1

Hi I've been using Jena for a project and now I am trying to query a Graph for storage in plain files for batch processing with Hadoop.

I open a TDB Dataset and then I query by pages with LIMIT and OFFSET.

I output files with 100000 triplets per file.

However at file 10th the performance degrades and at file 15th it goes down by a factor of 3 and at the 22th file the performances is down to 1%.

My query is:

SELECT DISTINCT ?S ?P ?O WHERE {?S ?P ?O .} LIMIT 100000 OFFSET X

The method that queries and writes to a file is shown in the next code block:

public boolean copyGraphPage(int size, int page, String tdbPath, String query, String outputDir, String fileName) throws IllegalArgumentException {
        boolean retVal = true;
        if (size == 0) {
            throw new IllegalArgumentException("The size of the page should be bigger than 0");
        }
        long offset = ((long) size) * page;
        Dataset ds = TDBFactory.createDataset(tdbPath);
        ds.begin(ReadWrite.READ);
        String queryString = (new StringBuilder()).append(query).append(" LIMIT " + size + " OFFSET " + offset).toString();
        QueryExecution qExec = QueryExecutionFactory.create(queryString, ds);
        ResultSet resultSet = qExec.execSelect();
        List<String> resultVars;
        if (resultSet.hasNext()) {
            resultVars = resultSet.getResultVars();
            String fullyQualifiedPath = joinPath(outputDir, fileName, "txt");
            try (BufferedWriter bwr = new BufferedWriter(new OutputStreamWriter(new BufferedOutputStream(
                    new FileOutputStream(fullyQualifiedPath)), "UTF-8"))) {
                while (resultSet.hasNext()) {
                    QuerySolution next = resultSet.next();
                    StringBuffer sb = new StringBuffer();
                    sb.append(next.get(resultVars.get(0)).toString()).append(" ").
                            append(next.get(resultVars.get(1)).toString()).append(" ").
                            append(next.get(resultVars.get(2)).toString());
                    bwr.write(sb.toString());
                    bwr.newLine();
                }
                qExec.close();
                ds.end();
                ds.close();
                bwr.flush();
            } catch (IOException e) {
                e.printStackTrace();
            }
            resultVars = null;
            qExec = null;
            resultSet = null;
            ds = null;
        } else {
            retVal = false;
        }
        return retVal;
    }

The null variables are there because I didn't know if there was a possible leak in there.

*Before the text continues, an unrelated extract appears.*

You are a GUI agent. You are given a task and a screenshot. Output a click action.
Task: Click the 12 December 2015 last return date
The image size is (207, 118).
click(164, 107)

However after the 22th file the program fails with the following message:

java.lang.OutOfMemoryError: GC overhead limit exceeded

    at org.apache.jena.ext.com.google.common.cache.LocalCache$EntryFactory$2.newEntry(LocalCache.java:455)
    at org.apache.jena.ext.com.google.common.cache.LocalCache$Segment.newEntry(LocalCache.java:2144)
    at org.apache.jena.ext.com.google.common.cache.LocalCache$Segment.put(LocalCache.java:3010)
    at org.apache.jena.ext.com.google.common.cache.LocalCache.put(LocalCache.java:4365)
    at org.apache.jena.ext.com.google.common.cache.LocalCache$LocalManualCache.put(LocalCache.java:5077)
    at org.apache.jena.atlas.lib.cache.CacheGuava.put(CacheGuava.java:76)
    at org.apache.jena.tdb.store.nodetable.NodeTableCache.cacheUpdate(NodeTableCache.java:205)
    at org.apache.jena.tdb.store.nodetable.NodeTableCache._retrieveNodeByNodeId(NodeTableCache.java:129)
    at org.apache.jena.tdb.store.nodetable.NodeTableCache.getNodeForNodeId(NodeTableCache.java:82)
    at org.apache.jena.tdb.store.nodetable.NodeTableWrapper.getNodeForNodeId(NodeTableWrapper.java:50)
    at org.apache.jena.tdb.store.nodetable.NodeTableInline.getNodeForNodeId(NodeTableInline.java:67)
    at org.apache.jena.tdb.store.nodetable.NodeTableWrapper.getNodeForNodeId(NodeTableWrapper.java:50)
    at org.apache.jena.tdb.solver.BindingTDB.get1(BindingTDB.java:122)
    at org.apache.jena.sparql.engine.binding.BindingBase.get(BindingBase.java:121)
    at org.apache.jena.sparql.engine.binding.BindingProjectBase.get1(BindingProjectBase.java:52)
    at org.apache.jena.sparql.engine.binding.BindingBase.get(BindingBase.java:121)
    at org.apache.jena.sparql.engine.binding.BindingProjectBase.get1(BindingProjectBase.java:52)
    at org.apache.jena.sparql.engine.binding.BindingBase.get(BindingBase.java:121)
    at org.apache.jena.sparql.engine.binding.BindingBase.hashCode(BindingBase.java:201)
    at org.apache.jena.sparql.engine.binding.BindingBase.hashCode(BindingBase.java:183)
    at java.util.HashMap.hash(HashMap.java:338)
    at java.util.HashMap.containsKey(HashMap.java:595)
    at java.util.HashSet.contains(HashSet.java:203)
    at org.apache.jena.sparql.engine.iterator.QueryIterDistinct.getInputNextUnseen(QueryIterDistinct.java:106)
    at org.apache.jena.sparql.engine.iterator.QueryIterDistinct.hasNextBinding(QueryIterDistinct.java:70)
    at org.apache.jena.sparql.engine.iterator.QueryIteratorBase.hasNext(QueryIteratorBase.java:114)
    at org.apache.jena.sparql.engine.iterator.QueryIterSlice.hasNextBinding(QueryIterSlice.java:76)
    at org.apache.jena.sparql.engine.iterator.QueryIteratorBase.hasNext(QueryIteratorBase.java:114)
    at org.apache.jena.sparql.engine.iterator.QueryIteratorWrapper.hasNextBinding(QueryIteratorWrapper.java:39)
    at org.apache.jena.sparql.engine.iterator.QueryIteratorBase.hasNext(QueryIteratorBase.java:114)
    at org.apache.jena.sparql.engine.iterator.QueryIteratorWrapper.hasNextBinding(QueryIteratorWrapper.java:39)
    at org.apache.jena.sparql.engine.iterator.QueryIteratorBase.hasNext(QueryIteratorBase.java:114)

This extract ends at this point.